Source text
____________
The Greek word sophistes originally meant "skilled craftsman" or "wise man", but was used to describe travelling teachers who visited Athens from the mid-fifth century BCE and acquired a negative connotation in the comedies of Aristophanes, like The Clouds, and then in the writings of Plato and, later, Aristotle.

I knew all this, just as I knew that sophistes (σοφιστής) combines σοφία, 'skill', 'craft', 'wisdom', with the agent suffix -στής. I also knew that Saruman is formed in precisely the same way, combining saru, a Mercian dialectal form of Old English searu, 'skill' or 'craft' with the agent suffix -man. Not until I read Wise and Critchley in close proximity did I make the obvious connection.
____________
Excerpted data
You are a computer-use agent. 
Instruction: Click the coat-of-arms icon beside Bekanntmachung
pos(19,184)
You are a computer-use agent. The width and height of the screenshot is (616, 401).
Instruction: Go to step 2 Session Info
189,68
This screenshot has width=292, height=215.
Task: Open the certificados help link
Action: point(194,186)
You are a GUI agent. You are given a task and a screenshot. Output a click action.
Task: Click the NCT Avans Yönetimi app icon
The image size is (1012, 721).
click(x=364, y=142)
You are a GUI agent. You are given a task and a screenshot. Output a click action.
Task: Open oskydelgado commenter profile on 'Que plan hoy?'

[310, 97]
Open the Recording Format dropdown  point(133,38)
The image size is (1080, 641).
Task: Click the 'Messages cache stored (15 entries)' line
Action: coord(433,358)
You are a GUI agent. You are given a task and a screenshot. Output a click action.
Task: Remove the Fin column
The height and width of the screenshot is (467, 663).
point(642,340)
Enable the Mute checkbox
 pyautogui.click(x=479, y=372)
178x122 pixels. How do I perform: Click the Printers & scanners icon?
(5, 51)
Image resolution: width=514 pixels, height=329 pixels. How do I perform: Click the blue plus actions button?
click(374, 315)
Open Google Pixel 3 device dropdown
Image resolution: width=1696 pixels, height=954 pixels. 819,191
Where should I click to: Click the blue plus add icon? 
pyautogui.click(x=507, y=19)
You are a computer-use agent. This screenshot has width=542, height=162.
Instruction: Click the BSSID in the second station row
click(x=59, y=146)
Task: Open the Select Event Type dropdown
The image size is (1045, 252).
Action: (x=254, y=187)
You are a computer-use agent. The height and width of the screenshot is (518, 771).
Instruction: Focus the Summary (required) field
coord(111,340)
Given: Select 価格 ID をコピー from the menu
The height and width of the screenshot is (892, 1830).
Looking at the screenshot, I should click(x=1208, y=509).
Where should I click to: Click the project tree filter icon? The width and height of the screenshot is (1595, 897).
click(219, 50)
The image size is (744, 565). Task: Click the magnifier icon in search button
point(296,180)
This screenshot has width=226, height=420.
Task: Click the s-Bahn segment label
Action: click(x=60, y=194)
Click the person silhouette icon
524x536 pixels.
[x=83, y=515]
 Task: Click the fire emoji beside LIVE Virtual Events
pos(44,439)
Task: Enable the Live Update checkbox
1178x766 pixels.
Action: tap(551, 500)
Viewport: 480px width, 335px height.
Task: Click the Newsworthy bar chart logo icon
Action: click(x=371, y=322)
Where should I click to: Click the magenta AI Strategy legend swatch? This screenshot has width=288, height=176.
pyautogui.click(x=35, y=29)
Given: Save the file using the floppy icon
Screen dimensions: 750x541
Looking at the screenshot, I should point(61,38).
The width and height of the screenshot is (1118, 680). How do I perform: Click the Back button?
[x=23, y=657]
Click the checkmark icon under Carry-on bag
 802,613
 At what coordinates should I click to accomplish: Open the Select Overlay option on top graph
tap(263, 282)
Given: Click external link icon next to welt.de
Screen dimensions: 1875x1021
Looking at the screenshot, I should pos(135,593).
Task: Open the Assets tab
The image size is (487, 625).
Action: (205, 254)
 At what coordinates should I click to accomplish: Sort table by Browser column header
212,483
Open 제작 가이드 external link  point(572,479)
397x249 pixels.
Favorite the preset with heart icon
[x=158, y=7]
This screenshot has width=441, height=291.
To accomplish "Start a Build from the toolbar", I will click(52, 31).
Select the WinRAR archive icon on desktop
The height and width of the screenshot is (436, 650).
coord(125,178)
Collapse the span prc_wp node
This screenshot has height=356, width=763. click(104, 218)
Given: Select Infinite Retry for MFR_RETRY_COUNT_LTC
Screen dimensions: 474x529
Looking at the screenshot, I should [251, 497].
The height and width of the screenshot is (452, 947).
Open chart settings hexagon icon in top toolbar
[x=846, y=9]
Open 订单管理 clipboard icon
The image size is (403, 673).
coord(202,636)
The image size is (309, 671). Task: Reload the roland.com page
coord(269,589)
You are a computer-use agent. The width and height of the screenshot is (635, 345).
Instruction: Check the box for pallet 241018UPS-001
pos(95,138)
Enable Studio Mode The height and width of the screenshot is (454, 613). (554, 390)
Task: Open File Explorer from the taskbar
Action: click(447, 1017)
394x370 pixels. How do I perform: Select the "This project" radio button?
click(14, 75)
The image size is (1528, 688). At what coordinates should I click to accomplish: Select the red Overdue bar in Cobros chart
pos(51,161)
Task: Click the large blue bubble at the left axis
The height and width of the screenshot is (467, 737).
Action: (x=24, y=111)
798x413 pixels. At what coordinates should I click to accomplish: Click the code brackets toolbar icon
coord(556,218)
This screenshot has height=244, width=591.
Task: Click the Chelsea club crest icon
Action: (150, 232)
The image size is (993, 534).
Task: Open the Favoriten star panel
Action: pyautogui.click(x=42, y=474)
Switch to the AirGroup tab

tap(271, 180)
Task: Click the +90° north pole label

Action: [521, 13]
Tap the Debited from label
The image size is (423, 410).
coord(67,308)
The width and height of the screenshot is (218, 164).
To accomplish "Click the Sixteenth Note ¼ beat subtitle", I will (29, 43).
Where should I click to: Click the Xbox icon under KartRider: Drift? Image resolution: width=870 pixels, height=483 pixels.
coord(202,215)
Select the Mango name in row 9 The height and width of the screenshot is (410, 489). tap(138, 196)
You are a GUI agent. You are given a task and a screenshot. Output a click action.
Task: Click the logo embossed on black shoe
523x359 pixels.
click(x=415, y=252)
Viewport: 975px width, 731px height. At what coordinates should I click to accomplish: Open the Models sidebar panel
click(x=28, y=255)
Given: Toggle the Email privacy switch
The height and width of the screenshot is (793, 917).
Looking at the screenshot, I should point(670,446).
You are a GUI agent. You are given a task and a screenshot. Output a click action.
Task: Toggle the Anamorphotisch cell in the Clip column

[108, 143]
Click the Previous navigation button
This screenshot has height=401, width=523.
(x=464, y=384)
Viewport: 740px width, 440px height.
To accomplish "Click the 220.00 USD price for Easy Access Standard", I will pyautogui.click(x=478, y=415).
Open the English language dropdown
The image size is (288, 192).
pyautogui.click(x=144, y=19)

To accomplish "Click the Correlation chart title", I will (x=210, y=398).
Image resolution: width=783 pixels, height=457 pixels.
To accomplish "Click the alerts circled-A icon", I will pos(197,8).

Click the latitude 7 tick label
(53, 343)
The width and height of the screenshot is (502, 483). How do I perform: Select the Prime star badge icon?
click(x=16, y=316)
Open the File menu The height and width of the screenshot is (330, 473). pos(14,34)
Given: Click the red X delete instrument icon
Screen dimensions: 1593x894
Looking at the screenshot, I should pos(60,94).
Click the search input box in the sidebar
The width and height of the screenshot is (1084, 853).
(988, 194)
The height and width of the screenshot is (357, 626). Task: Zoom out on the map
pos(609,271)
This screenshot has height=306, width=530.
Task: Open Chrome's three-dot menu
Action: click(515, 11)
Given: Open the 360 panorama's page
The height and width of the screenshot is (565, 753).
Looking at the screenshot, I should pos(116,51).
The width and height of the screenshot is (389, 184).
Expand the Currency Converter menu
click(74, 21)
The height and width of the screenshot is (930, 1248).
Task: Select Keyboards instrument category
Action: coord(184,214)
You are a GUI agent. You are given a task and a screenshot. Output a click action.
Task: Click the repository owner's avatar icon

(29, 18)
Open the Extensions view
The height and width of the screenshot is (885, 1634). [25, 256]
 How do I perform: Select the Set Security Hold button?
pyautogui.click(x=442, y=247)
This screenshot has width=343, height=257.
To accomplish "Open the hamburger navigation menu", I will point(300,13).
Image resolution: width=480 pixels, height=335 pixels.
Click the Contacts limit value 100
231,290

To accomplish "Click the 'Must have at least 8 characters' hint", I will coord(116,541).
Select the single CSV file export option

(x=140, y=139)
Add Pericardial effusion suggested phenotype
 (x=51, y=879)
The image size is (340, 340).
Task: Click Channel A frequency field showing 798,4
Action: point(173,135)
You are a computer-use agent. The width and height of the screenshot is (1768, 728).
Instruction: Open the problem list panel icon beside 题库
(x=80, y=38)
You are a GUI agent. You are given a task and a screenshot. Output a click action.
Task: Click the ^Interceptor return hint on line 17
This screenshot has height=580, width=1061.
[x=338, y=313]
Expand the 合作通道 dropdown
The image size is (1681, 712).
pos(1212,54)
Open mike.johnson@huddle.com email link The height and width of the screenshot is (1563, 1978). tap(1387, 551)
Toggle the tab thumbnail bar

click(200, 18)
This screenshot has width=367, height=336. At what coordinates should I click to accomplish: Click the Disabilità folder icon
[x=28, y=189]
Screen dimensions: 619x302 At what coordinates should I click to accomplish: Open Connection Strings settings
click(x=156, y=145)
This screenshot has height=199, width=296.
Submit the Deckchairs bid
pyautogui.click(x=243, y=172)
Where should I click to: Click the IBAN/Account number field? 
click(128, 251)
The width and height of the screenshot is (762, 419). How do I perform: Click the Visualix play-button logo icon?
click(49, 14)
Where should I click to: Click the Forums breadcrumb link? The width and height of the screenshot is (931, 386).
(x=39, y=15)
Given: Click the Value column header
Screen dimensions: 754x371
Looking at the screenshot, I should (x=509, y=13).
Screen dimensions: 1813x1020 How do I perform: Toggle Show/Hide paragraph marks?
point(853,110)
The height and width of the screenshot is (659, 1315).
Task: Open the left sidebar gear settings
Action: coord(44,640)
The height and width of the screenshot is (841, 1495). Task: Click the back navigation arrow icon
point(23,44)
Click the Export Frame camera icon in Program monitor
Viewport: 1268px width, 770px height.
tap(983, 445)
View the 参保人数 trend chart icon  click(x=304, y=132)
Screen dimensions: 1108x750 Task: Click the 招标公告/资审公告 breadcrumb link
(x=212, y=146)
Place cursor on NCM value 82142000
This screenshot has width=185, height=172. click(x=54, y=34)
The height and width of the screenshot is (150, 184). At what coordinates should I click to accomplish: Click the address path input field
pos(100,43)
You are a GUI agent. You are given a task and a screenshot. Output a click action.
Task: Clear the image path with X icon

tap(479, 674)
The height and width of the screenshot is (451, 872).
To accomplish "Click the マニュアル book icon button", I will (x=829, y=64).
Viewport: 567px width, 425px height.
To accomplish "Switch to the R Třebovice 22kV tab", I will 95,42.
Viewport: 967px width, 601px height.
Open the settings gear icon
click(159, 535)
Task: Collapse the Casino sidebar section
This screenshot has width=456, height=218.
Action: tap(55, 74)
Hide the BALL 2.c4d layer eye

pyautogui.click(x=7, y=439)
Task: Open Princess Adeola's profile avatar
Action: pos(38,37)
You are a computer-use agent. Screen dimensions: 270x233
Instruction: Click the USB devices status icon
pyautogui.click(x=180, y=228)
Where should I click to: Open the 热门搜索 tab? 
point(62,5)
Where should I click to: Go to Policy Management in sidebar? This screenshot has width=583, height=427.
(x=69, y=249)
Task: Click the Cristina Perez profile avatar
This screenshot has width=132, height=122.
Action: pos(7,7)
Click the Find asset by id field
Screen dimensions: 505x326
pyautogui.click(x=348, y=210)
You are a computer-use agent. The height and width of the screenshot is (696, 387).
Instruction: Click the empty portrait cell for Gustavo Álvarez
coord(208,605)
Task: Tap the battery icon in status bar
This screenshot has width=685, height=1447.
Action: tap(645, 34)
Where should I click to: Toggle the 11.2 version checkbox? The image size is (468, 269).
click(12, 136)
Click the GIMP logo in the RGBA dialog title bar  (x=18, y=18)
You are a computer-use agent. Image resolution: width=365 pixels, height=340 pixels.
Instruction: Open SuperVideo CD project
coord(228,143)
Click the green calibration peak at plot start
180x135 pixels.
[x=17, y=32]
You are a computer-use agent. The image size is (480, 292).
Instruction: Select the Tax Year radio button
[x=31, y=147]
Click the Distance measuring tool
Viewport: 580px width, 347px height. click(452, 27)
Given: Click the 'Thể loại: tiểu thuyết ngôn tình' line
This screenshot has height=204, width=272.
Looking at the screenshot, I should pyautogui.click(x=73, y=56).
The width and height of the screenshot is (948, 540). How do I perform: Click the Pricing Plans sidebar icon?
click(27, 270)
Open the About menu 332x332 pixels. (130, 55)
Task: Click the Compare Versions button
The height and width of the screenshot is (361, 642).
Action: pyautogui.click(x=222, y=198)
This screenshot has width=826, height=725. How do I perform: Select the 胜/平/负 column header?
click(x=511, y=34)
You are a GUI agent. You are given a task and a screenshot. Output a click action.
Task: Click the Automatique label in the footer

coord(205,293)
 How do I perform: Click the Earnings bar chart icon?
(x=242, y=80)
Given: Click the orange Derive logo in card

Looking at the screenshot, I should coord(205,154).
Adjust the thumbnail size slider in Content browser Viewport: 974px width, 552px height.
____________
What to produce
Extend the passage on the word sophistes and the name Saruman, picking up right after its last sentence.

Output for this exercise
Saruman is not attested in extant Old English, but it is more than a significant name invented by Tolkien to suggest to those who know Old English that this particular wizard is cunning and crafty. It is a translation of σοφιστής into Old English, which subtly ties the portrayal of Saruman into the moral concerns of Greek philosophy and politics. 

It is always a pleasure to see Tolkien at play in the fields of philology.


I intend to spend more time researching this and writing it up. To my knowledge no one has observed this connection before me, but I only made the connection last night. I also know of at least one occasion where Tolkien considered the use of names based on Greek.